Provided passage:
::::
This expansion is one way to write down the information contained in the matrix of $A$ without actually writing down the matrix. An immediate consequence of Problem 7.1 is that $\mathbf{FHil}$ is enriched over $\mathbf{FVec}.$ Another useful consequence of having an explicit basis for this space is the following.

Theorem 7.4. Every $A \in \mathrm{Hom}(V,W)$ is a continuous function, with respect to the Hilbert space norms on $V$ and $W.$

Proof: It suffices to prove that the elementary transformations are continuous, since then every transformation is a sum of continuous functions and hence continuous. In fact, the elementary transformations are not just continuous, they are contractive mappings. To see this, we compute

$\|E_{yx}v\| = \left\| \sum\limits_{\tilde{x} \in X} \langle \tilde{x},v\rangle E_{yx} \tilde{x} \right\| = \left\| \sum\limits_{\tilde{x} \in X} \langle \tilde{x},v\rangle y \langle x, \tilde{x} \rangle\right\|=|\langle x,v\rangle |\|y\| \leq \|v\|,$

where the final inequality is Cauchy-Schwarz together with the fact that $x \in X$ and $y \in Y$ are unit vectors. $\square$

We still have not discovered a scalar product on the finite-dimensional vector space $\mathrm{Hom}(V,W),$ so it is not yet a Hilbert space. Instead of trying to find a scalar product immediately, let us first shoot for an intermediate goal: finding a norm.
::::
Available data:

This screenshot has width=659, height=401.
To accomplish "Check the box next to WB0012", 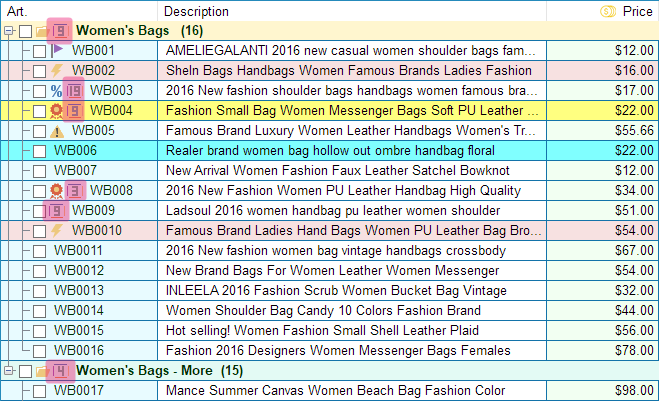I will pos(39,270).
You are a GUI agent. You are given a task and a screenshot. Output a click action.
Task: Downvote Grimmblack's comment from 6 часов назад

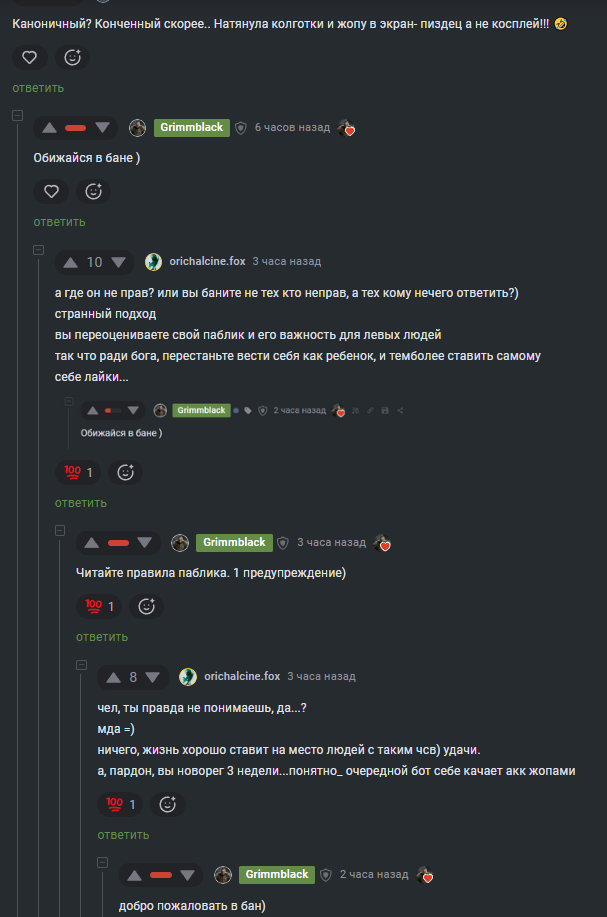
::::
Objective 1: From the passage on linear transformations between Hilbert spaces, repeat word for word the stretch starting with "This expansion is" and going on through "is the following.".
Objective 2: In the passage on linear transformations between Hilbert spaces, what kind of mappings are the elementary transformations said to be, beyond being continuous?

Expected answer 1:
This expansion is one way to write down the information contained in the matrix of $A$ without actually writing down the matrix. An immediate consequence of Problem 7.1 is that $\mathbf{FHil}$ is enriched over $\mathbf{FVec}.$ Another useful consequence of having an explicit basis for this space is the following.

Expected answer 2: Contractive mappings.